Lorena Fabiana Colotta (born March 4, 1977), known professionally as Sabrina Sabrok, is an Argentine television host, cyberpunk rock singer, adult model, pornographic actress, and producer.

==Discography==
- Deal with the devil (2016)
- Dangerous love (2016)
- Antisocial EP (2009)
- Jugando Con Sangre (2008)
- Sabrina EP (2006)
- Sodomizado Estas (2002)
- Primeras Impresiones IV (2001)
- Primeras Impresiones III (1999)
- Primeras Impresiones II (1998)
- Primeras Impresiones (1997)

==Television appearances==
Sabrok has appeared in several television shows such as La hora pico (as a model), and the Mexican edition of the reality show Big Brother VIP. She hosted her own television show on TeleHit, called Sabrina, El Sexo en su Máxima Expresión or more commonly known simply as Sabrina.
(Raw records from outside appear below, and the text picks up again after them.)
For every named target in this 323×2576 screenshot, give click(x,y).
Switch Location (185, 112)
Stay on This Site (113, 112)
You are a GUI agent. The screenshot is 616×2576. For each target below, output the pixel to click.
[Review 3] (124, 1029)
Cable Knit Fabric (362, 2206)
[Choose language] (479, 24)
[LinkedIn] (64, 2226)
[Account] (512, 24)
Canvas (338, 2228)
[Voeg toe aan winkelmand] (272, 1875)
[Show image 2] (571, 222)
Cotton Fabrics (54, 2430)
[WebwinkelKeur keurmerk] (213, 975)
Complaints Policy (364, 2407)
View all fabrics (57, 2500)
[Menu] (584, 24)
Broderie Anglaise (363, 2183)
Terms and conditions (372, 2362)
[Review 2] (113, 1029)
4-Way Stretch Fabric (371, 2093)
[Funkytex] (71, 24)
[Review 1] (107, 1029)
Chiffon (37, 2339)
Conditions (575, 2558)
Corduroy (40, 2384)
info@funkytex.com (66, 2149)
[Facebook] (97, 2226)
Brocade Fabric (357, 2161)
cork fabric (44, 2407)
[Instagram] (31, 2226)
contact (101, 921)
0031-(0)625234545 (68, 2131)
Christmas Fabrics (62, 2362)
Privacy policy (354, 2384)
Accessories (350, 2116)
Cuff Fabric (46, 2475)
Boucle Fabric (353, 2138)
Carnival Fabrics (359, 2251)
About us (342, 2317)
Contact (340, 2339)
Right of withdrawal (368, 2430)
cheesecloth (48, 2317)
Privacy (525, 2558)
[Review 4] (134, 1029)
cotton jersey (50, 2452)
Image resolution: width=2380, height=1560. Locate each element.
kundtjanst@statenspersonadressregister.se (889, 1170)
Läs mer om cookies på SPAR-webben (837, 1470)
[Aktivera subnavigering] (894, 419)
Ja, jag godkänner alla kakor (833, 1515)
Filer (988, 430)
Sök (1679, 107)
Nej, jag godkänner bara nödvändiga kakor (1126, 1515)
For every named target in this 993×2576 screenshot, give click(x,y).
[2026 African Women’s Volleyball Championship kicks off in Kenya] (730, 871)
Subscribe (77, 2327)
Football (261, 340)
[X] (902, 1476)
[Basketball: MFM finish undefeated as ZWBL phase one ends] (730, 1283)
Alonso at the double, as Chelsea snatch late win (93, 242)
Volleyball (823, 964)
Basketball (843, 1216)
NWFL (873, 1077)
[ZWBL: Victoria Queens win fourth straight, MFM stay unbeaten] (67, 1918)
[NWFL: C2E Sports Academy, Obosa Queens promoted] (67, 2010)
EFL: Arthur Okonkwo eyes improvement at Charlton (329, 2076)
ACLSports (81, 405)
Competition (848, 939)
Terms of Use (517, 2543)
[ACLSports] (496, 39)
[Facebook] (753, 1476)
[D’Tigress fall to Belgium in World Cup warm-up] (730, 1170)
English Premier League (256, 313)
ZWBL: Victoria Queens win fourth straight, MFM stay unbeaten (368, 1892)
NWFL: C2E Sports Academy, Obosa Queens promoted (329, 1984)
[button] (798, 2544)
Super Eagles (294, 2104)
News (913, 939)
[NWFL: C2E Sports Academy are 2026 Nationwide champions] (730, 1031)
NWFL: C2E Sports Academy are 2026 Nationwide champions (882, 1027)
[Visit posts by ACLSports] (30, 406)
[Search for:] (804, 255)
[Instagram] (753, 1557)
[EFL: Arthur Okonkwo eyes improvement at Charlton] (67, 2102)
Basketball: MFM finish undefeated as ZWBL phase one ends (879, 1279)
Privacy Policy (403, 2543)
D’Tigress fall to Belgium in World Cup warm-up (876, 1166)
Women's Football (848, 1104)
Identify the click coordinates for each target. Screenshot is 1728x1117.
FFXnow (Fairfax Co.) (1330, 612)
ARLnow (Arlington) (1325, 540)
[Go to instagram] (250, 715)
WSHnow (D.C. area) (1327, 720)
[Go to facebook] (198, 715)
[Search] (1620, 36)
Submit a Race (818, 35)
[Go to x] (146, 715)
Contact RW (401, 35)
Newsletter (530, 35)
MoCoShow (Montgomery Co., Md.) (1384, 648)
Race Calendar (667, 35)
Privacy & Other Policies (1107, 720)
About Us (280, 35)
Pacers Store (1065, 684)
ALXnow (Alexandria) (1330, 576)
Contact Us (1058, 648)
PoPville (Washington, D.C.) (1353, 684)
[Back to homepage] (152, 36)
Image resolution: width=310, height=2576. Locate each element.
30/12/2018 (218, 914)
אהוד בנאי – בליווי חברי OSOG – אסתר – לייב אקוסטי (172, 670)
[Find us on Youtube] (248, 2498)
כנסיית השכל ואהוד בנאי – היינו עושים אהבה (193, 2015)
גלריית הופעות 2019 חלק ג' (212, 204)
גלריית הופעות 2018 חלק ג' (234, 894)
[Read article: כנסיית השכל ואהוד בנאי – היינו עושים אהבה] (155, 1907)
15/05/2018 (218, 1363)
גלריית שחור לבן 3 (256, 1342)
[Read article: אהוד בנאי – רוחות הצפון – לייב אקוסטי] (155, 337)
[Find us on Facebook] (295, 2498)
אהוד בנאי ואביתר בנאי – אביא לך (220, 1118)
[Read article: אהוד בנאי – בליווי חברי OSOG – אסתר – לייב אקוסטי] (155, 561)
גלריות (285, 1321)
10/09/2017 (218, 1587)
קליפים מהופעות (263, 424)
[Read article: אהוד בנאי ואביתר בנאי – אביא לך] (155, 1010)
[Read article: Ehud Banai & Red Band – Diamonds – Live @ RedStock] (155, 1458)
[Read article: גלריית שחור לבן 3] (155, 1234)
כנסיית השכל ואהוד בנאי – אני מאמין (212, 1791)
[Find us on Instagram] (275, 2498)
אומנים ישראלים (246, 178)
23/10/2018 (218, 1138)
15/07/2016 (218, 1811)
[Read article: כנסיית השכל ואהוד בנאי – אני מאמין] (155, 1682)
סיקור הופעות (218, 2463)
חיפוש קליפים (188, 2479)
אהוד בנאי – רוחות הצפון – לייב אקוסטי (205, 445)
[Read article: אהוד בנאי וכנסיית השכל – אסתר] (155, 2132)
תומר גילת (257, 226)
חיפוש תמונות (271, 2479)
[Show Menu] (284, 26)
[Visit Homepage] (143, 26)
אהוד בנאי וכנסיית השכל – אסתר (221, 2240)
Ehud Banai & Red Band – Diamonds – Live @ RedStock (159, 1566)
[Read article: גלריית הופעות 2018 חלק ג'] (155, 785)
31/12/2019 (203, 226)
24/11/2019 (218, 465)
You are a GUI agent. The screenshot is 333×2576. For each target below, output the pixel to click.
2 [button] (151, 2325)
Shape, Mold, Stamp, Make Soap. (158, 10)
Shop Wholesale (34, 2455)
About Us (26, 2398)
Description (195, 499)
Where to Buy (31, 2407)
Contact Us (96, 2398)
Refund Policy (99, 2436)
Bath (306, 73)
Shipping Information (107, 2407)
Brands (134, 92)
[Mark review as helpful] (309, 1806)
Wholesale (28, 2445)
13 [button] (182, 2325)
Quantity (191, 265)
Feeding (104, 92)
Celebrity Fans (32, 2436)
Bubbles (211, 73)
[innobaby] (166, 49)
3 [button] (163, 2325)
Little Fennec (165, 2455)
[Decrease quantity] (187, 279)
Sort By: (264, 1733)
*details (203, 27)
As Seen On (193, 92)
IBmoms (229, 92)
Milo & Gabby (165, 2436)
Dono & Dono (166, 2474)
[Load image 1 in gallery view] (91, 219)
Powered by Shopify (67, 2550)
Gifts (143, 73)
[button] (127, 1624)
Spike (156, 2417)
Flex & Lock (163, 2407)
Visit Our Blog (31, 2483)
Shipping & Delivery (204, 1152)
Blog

In 2015, Sabrok took part in the TV segment 'Te lo hundo y te mojas', alongside Andrea Rincon.

==Personal life==
Since 2016, Sabrok has been married to Alexandro Hernandez, a musician fifteen years her junior. Sabrok has two daughters, Dulcinea, from a previous relationship with Roberto Dubaz, and Metztli (who is deaf and is autistic), from her relationship with to Erick Farjeat. Both children live with their fathers. In 2020, she alleged that professional wrestler Cibernético was the biological father of her daughter, and not Farjeat.